Казалось, в комнате Дигби объявлен карантин.
Он в полнейшем безделье подождал еще полчаса. Потом встал с постели и подошел к книжной полке, но там не было ничего увлекательного – только железный рацион ученых мужей: «В чем моя вера» Толстого, «Психоанализ повседневной жизни» Фрейда, биография Рудольфа Штейнера. Дигби взял в кровать Толстого и, открыв наудачу книгу, нашел на полях следы от пометок, стертых резинкой. Всегда любопытно узнать, что могло заинтересовать в книге другого человека, Дигби прочел:
«Христос открыл мне, что пятый соблазн, лишающий меня блага, – есть разделение, которое мы делаем между своим и чужими народами. Я не могу верить в это, и поэтому если в минуту забвения и может во мне подняться враждебное чувство к человеку другого народа, то я не могу уже в спокойную минуту не признавать это чувство ложным, не могу оправдывать себя, как я прежде делал, признанием преимущества своего народа над другим, заблуждениями, жестокостью или варварством другого народа…»

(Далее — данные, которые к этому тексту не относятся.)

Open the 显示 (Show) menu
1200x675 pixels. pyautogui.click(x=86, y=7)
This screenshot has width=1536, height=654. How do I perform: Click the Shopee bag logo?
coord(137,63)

В этой вере было какое-то удивительное благородство, а в попытке стереть пометки карандашом – что-то подлое. Такие взгляды, если их придерживаешься, надо проповедовать открыто.

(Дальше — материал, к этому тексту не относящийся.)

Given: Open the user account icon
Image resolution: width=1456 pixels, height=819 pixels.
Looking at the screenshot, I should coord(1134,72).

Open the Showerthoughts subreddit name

Но ведь я, подумал Дигби, не чувствую вражды к какому-нибудь отдельному человеку по ту сторону границы. Если я снова решил принять участие в войне, меня толкает на это любовь, а не злоба. Я, как и Джонс, маленький человек. Меня не интересуют доктрины, я привязан к плоскому ландшафту Кембриджшира, к меловому карьеру, к веренице ив, пересекающей неяркие поля, к городку, куда в базарный день стекается вся округа… – Мысли его старались пробиться сквозь толщу беспамятства. – Ах, Толстому надо было жить в маленькой стране, подумал он, не в России, она ведь скорее часть света, чем страна. И почему он пишет, что самое большое зло, которое мы можем причинить ближнему, это его убить? Убивают не только из ненависти; можно убить и потому, что любишь… И снова его как будто ударили в сердце, у него началось головокружение.
Ей-богу, старик с бородой не прав! Он слишком занят спасением собственной души. Разве не лучше делить с теми, кого любишь, даже их ошибки, ненавидеть вместе с ними, если это необходимо, а когда наступит конец всему – разделить с ними и вечную кару за грехи. Разве это не лучше, чем спастись в одиночку?

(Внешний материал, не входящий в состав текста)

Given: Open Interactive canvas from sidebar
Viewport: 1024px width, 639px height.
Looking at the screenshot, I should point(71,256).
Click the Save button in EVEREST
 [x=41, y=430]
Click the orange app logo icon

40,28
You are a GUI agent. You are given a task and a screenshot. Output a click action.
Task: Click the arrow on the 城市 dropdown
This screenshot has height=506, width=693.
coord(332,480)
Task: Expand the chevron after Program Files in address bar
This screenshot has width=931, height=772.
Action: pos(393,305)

На это можно возразить, что подобное рассуждение оправдывает и врага. А почему нельзя искать оправдания для врага? Это же не значит, что ты должен перестать с ним драться и охотно подставлять другую щеку.
«Если человек оскорбит тебя…» – вот в чем дело, нельзя убивать ради себя одного. Но ради людей, которых ты любишь, можно пойти на вечные муки.
Мысли его вернулись к Анне Хильфе. Когда он думал о ней, у него как-то нелепо перехватывало горло. Словно он опять, как когда-то, ждал у двери и девушка, которую он любит, шла к нему по улице, а ночь была полна прелести, муки и отчаяния; он знал, что слишком молод и ему не на что надеяться.
Ему больше не захотелось спорить с Толстым. Безобразие, что с ним обращаются, как с больным. Разве женщина может полюбить больного? На это способна только героиня сентиментального романа.
Дигби встал с постели и увидел в длинном узком зеркале свое худое тело, седые волосы и бороду…
Дверь отворилась, и вошел доктор Форестер. За ним с опущенной головой, словно в чем-то провинившись, шагал Джонс. Доктор Форестер покачал головой:
– Нехорошо, Дигби, нехорошо. Я огорчен.
Дигби все еще разглядывал нескладную и грустную фигуру в зеркале.
– Я хочу получить мой костюм. И бритву, – сказал он.
– Зачем вам бритва?
– Побриться. Я уверен, что раньше бороду не носил.